"William A. Rowe, Jr." <[EMAIL PROTECTED]> writes:
> ----- Original Message -----
> From: "William A. Rowe, Jr." <[EMAIL PROTECTED]>
> To: <[EMAIL PROTECTED]>
> Sent: Wednesday, August 01, 2001 11:15 AM
> Subject: Re: cvs commit: httpd-2.0/modules/http http_protocol.c
>
>
> > From: "Jeff Trawick" <[EMAIL PROTECTED]>
> > Sent: Wednesday, August 01, 2001 6:55 AM
> >
> >
> > > > Modified: modules/http http_protocol.c
> > > > Log:
> > > > Restore to 1.333 state (problematic, in that we could be facing >(size_t)

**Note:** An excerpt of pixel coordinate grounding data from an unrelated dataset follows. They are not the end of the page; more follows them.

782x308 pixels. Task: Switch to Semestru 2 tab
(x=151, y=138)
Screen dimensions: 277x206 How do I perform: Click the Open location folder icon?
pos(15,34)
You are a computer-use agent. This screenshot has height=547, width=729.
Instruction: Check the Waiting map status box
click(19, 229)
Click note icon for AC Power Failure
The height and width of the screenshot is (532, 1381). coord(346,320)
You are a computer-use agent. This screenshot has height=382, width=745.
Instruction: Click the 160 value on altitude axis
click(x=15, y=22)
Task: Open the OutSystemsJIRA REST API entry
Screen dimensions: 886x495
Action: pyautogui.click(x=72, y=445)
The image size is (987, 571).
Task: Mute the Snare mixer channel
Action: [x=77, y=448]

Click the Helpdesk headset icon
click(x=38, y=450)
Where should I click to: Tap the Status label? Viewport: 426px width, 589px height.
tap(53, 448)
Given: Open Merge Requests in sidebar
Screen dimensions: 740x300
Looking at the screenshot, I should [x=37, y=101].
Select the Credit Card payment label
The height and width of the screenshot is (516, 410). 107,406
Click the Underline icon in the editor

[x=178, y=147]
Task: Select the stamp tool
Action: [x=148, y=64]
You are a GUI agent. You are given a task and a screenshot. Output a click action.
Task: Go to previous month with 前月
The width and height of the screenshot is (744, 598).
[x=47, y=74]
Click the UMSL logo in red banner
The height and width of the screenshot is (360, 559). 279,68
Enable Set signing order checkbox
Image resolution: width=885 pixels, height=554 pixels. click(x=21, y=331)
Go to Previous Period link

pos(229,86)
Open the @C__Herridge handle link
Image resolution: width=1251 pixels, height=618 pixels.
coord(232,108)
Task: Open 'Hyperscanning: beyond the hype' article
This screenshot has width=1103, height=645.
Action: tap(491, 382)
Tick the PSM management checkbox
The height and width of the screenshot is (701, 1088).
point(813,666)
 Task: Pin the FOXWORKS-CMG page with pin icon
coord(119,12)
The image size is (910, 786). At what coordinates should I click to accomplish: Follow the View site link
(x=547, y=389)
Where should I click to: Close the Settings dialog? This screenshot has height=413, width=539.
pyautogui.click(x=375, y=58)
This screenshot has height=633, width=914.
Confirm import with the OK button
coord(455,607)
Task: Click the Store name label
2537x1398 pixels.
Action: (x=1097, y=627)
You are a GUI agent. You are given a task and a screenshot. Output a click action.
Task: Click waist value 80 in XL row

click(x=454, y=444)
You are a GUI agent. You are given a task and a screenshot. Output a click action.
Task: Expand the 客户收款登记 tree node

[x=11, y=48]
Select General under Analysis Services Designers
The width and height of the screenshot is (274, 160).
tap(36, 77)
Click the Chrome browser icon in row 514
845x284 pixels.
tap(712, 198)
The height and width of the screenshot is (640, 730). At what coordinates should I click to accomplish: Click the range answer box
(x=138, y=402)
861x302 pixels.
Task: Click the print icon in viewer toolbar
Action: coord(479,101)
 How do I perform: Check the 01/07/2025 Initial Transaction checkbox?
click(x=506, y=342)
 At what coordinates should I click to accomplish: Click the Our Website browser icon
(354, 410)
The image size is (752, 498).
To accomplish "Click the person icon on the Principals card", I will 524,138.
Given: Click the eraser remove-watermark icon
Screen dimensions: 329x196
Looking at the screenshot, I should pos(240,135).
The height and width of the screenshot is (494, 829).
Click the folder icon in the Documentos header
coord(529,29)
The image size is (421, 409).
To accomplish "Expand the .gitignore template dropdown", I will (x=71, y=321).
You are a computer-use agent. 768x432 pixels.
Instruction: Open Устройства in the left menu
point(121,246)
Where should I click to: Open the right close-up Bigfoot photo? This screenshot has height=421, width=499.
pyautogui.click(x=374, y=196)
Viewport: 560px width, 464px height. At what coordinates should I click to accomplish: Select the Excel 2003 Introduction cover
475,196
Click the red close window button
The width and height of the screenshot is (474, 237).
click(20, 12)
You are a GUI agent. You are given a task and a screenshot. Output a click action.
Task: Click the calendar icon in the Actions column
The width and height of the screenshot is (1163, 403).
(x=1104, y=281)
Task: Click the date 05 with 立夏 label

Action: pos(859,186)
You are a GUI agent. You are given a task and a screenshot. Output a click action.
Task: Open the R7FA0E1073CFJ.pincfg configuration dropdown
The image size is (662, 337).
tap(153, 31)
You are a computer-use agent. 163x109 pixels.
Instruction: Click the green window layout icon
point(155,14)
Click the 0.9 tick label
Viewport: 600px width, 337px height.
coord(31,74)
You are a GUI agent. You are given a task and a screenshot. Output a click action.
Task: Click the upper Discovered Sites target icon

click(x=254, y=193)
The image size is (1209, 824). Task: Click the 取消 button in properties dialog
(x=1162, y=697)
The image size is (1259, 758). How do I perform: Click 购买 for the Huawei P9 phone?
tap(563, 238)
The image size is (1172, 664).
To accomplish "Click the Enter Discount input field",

> > > > bytes, but better till I figure out the _right_ fix.
> >
> > > > - &asmuch) != APR_SUCCESS) {
> > > > + &r->remaining) != APR_SUCCESS) {
> >
> > > I guess you know that r->remaining is apr_off_t but ap_get_brigade()
> > > wants apr_size_t *? (warnings now on AIX at least)
> >
> > That's why that (borked) patch went in in the first place, before I reverted.
> >
> > > Is there a reason why r->remaining can't be apr_off_t?
> >
> > (can't be apr_size_t?) We aught to transition all the send/recv/byterange
> > code to apr_off_t. What about the converse? Accept (and limit) an apr_off_t
> > to ap_get_brigade? All the other brigade semantics (except read) take an
> > apr_off_t. (Individual buckets take apr_size_t.)
>
> That made little sense. I'm suggesting that all the http-layer code should be
> ultimately changed to properly support apr_off_t, the raw read/write stuff has
> to be apr_size_t (it's in memory after all, and sendfile doesn't appear to really
> support apr_off_t ranges on som platforms.)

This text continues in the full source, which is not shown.